«Il faut que l’Etat et les pouvoirs publics cessent d’agir en orphelin»
L’informel ne cesse de tendre sa puissante hégémonie et ses tentacules. Le Premier ministre, Ahmed Ouyahia, a tiré hier la sonnette d’alarme.
Ce phénomène dont les barons contrôlent plus de 40% de son activité sur le marché national, représente «la plus grande menace pour l’économie algérienne». Illustrant le danger de cette guerre sans merci, M. Ouyahia a rappelé que «la stabilité du pays a été sérieusement menacée lors des émeutes de janvier 2011. Pour atténuer un tant soit peu ce phénomène et espérer y remédier en réduisant sa prépondérance, poursuit-il, «il faut que l’Etat et les pouvoirs publics cessent d’agir en orphelin», estime-t-il. Dans ce contexte, le Premier ministre appelle l’ensemble des opérateurs économiques à créer un front commun contre l’informel. L’Etat aura de moins en moins de chance de pouvoir gagner cette bataille s’il ne mobilise pas un consensus national de plus en plus large des forces utiles dans le pays. «Après la fraude et la contrebande économiques, les lobbies maffieux sont passés au trafic de drogue et de fausse monnaie, et aux manoeuvres subversives pour entraver l’usage du chèque ou de la facture», a-t-il indiqué lors de son allocution de présentation du programme économique de son parti en prévision des élections législatives du 10 mai.
La bataille doit être menée jusqu’à ce que «même le chômeur exploité prenne conscience qu’avec ce fléau il n’aura jamais de poste de travail stable ou permanent», s’exclame Ahmed Ouyahia qui a évoqué en la circonstance la citation du journaliste et écrivain, feu Tahar Djaout: «Le silence, c’est la mort, et toi, si tu te tais, tu meurs et si tu parles, tu meurs. Alors dis et meurs!».
Dans ce contexte, le Premier ministre indique que l’Etat a dû faire des reculades ou reculs penauds lors des événements de Bab El Oued.
Les premiers pas de notre ouverture économique ont été largement en faveur du négoce, de la spéculation et des importations. Les difficultés sécuritaires ont favorisé l’accumulation spéculative, frauduleuse et même criminelle de capitaux. Depuis, «la violation de la loi notamment dans le champ économique est érigée en règle», souligne-t-il.

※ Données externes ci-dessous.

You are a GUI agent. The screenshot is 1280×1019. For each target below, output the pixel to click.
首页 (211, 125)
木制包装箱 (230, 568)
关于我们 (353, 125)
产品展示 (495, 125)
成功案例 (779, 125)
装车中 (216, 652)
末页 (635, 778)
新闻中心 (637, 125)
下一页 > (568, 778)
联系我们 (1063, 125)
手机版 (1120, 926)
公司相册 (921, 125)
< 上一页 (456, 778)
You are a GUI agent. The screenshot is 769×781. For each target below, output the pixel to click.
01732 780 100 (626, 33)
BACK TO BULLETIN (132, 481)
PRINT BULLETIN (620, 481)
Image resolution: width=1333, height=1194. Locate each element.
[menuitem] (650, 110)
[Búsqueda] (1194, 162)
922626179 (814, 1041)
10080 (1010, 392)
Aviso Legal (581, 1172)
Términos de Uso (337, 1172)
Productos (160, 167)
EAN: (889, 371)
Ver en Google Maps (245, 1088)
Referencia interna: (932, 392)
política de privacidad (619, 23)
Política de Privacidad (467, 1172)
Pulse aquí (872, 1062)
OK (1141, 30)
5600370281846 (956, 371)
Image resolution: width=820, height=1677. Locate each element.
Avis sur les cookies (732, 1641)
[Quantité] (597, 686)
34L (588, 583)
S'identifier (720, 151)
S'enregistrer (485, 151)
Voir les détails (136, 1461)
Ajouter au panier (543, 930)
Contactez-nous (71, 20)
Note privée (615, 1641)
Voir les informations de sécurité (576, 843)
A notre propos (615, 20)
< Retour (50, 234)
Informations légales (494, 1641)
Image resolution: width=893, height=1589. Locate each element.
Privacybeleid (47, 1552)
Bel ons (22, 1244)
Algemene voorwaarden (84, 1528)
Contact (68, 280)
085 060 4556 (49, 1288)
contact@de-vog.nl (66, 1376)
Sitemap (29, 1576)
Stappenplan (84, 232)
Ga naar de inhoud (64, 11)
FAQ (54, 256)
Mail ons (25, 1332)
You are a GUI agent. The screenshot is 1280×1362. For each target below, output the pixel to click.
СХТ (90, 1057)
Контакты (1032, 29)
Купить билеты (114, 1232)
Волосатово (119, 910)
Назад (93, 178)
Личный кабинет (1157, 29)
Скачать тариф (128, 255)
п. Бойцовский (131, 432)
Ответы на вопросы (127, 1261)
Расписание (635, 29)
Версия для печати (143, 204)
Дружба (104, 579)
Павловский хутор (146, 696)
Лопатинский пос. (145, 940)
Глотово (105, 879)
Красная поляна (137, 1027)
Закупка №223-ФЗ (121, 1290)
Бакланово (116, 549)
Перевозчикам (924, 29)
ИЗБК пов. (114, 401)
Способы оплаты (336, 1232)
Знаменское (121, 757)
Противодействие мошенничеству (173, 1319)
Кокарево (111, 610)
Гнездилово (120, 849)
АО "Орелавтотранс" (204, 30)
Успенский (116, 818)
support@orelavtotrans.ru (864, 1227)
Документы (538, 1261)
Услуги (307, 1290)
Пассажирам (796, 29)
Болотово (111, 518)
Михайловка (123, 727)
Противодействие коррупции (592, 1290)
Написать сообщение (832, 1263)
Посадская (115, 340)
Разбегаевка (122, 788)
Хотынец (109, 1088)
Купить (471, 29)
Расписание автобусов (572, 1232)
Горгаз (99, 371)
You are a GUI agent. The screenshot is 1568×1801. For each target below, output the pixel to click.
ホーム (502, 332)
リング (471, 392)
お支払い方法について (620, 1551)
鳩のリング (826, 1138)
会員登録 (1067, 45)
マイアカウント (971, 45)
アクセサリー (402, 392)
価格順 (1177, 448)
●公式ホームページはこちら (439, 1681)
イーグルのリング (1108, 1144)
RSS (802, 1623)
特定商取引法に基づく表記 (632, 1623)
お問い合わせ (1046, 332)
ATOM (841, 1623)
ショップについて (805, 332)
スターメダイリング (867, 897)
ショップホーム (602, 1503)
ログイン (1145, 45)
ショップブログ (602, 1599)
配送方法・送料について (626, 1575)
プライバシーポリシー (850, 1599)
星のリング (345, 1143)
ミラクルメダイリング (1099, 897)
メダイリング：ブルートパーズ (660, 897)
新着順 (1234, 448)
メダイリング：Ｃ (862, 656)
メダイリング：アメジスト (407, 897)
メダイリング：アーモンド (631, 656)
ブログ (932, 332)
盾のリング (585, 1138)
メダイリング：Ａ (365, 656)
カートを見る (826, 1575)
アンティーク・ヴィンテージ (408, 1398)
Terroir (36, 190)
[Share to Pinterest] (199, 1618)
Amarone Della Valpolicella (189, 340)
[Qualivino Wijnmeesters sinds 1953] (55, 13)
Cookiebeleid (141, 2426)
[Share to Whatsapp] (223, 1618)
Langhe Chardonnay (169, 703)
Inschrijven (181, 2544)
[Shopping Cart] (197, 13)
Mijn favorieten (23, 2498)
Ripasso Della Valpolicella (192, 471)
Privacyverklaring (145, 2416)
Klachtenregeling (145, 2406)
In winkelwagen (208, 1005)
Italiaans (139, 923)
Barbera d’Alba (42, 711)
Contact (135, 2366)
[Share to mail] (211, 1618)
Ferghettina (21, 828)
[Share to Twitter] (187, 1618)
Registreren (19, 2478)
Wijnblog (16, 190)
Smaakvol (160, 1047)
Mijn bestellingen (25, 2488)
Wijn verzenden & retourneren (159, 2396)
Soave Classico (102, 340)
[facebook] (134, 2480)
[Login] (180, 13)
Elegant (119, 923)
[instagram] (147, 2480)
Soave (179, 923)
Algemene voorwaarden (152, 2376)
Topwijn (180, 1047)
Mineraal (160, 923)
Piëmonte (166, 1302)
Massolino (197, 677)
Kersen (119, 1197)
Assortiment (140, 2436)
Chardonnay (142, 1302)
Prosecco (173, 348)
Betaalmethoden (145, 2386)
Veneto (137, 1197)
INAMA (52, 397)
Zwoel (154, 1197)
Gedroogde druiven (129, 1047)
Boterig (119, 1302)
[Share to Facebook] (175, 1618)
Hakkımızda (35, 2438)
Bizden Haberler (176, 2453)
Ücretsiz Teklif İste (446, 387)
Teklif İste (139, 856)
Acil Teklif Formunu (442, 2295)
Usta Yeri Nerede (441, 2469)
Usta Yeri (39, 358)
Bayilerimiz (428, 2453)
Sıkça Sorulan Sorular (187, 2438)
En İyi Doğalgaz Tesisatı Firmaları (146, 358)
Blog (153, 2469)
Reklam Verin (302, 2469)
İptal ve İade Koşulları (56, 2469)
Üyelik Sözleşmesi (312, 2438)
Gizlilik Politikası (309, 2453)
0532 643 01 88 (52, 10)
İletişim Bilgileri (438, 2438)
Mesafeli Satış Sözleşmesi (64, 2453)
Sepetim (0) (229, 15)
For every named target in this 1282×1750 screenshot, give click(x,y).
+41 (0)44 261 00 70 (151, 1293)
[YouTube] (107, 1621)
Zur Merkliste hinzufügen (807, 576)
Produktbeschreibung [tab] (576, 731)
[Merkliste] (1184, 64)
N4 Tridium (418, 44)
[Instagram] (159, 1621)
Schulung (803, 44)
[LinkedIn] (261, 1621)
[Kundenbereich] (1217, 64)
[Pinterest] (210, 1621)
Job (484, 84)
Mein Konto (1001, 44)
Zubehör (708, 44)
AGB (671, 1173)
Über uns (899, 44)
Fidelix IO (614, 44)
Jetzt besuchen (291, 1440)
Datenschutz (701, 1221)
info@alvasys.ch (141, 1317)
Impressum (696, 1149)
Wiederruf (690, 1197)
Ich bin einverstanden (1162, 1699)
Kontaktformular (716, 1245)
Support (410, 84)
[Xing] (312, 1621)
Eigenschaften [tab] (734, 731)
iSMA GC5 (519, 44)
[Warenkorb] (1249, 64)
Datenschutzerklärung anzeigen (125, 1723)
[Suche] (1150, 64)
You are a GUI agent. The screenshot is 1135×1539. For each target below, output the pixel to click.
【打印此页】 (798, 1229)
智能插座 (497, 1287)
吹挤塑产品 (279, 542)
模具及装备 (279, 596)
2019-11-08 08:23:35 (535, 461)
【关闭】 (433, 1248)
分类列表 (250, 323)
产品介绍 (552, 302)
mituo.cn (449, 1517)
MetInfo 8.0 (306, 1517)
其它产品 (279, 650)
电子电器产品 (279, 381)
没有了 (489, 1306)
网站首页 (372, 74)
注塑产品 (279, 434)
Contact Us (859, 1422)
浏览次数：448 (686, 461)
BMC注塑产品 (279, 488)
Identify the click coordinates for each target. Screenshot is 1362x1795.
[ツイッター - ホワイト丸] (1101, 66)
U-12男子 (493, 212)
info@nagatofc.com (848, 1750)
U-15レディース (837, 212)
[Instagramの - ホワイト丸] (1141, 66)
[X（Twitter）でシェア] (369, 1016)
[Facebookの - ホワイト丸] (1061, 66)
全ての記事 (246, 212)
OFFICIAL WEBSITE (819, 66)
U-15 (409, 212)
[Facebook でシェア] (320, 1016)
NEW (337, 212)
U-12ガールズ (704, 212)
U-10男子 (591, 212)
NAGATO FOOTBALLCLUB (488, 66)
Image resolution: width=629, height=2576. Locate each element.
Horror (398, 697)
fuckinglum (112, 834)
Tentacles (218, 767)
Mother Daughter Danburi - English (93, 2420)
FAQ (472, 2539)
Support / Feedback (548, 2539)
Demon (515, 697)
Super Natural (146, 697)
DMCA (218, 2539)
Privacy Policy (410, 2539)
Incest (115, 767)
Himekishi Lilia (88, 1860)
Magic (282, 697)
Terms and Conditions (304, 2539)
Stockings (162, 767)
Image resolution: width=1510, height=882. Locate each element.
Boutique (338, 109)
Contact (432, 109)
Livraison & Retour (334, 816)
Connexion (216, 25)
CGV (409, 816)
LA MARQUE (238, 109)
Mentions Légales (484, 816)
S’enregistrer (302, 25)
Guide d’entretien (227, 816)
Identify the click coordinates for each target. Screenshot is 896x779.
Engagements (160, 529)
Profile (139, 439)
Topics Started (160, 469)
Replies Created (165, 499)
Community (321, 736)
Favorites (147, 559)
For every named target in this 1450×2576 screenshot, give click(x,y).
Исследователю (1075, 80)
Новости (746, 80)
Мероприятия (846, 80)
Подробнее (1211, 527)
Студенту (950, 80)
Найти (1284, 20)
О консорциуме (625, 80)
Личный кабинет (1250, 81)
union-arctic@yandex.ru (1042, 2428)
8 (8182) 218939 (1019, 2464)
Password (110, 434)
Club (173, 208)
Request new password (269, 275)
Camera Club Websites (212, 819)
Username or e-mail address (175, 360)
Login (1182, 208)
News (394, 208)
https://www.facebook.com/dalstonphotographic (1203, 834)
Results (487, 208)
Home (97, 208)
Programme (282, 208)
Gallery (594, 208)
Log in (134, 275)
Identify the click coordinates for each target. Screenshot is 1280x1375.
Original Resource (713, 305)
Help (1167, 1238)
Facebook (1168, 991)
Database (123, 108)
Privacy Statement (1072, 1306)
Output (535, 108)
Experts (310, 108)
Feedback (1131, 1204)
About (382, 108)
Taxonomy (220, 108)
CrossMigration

De fait, l’éradication de ce fléau passe par «l’engagement collectif d’une espèce de djihad», préconise-t-il à l’adresse des opérateurs du FCE. «Au rythme où va ce phénomène dévastateur, vous risquez de disparaître», lance-t-il à l’adresse des opérateurs. La première victime, selon lui, de ce fléau, est l’entreprise publique qui est tenue de travailler dans la clarté, de s’acquitter de ses impôts et de vendre avec la facture, qui se retrouve marginalisée dans son pays, même pour des productions qu’elle arrive à exporter.
L’entreprise privée est désormais la seconde victime, dit-il, car, aucune compétitivité ne pourrait survivre à l’informel.
Le consommateur figure comme troisième victime dans l’ordre établi par le Premier ministre. Il est exposé sans défense aux réseaux de la spéculation capables d’organiser la rareté du produit et la flambée de ses prix de vente, annihilant ainsi toute amélioration des salaires et des revenus, indique-t-il.
Sollicité pour donner le bilan du Credoc (crédit documentaire), imposé par le gouvernement il y a trois ans pour le paiement des importations, M.Ouyahia s’est contenté de rappeler que cette mesure était nécessaire, estimant que ce mode de paiement n’a pas échoué. «Pour preuve, nous avons importé des quantités de blé et de lait pour en nourrir trois peuples, le nôtre, celui de la Libye et de la Tunisie, et c’est à travers ce mode que nous avons réglé ces importations», a-t-il fait observer. A propos de la règle des 51/49 imposée depuis un peu plus d’un an à l’investisseur privé algérien, en particulier dans le domaine de la production du ciment, au même titre que les étrangers, M.Ouyahia a relevé que cette disposition est supprimée définitivement depuis quelques semaines.
A ceux qui soutiennent que l’Etat a recours au veto pour empêcher certains privés d’investir dans certains créneaux comme le port, la pétrochimie et la sidérurgie, le Premier ministre nie l’existence d’un quelconque veto en exhortant les opérateurs à plus de patience et de courage. Cependant, «la collectivité nationale n’a pas évolué pour mettre entre les mains d’un privé une enceinte portuaire».
En réponse à une question d’un opérateur économique, relative au week-end universel, M.Ouyahia a estimé que le retour à ce dernier est «quelque chose qui créerait un choc sociétal».